(What needs to be done) Give back an exact copy of the lines in the records below, from the line that has "586x340 pixels." through the line that has "Given: Click the myplugins folder icon", and nothing besides.

(Data excerpts)
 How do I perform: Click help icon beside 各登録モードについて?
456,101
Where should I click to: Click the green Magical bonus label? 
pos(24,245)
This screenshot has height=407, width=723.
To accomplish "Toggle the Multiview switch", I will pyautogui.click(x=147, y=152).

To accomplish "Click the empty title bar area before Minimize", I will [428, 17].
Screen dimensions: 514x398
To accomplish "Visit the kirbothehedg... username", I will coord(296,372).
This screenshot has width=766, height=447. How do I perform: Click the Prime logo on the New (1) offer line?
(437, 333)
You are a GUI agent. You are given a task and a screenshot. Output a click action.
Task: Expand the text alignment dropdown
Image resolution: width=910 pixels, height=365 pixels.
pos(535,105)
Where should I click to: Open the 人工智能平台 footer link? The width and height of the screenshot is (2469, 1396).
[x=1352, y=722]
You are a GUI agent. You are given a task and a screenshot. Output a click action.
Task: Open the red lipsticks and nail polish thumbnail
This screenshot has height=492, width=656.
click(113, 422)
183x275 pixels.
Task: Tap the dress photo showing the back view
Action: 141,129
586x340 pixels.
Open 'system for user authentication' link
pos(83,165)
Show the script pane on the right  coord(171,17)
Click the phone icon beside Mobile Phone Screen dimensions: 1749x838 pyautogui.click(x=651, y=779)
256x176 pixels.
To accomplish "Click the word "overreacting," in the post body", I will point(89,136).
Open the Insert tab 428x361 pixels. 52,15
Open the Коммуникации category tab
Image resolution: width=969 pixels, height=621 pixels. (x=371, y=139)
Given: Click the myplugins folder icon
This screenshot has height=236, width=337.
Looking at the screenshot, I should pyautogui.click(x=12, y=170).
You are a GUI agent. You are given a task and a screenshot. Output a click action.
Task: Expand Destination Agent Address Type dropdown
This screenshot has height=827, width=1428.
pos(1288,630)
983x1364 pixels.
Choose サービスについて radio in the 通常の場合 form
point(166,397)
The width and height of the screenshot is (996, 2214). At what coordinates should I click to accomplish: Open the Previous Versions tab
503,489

(Task response)
586x340 pixels.
Open 'system for user authentication' link
pos(83,165)
Show the script pane on the right  coord(171,17)
Click the phone icon beside Mobile Phone Screen dimensions: 1749x838 pyautogui.click(x=651, y=779)
256x176 pixels.
To accomplish "Click the word "overreacting," in the post body", I will point(89,136).
Open the Insert tab 428x361 pixels. 52,15
Open the Коммуникации category tab
Image resolution: width=969 pixels, height=621 pixels. (x=371, y=139)
Given: Click the myplugins folder icon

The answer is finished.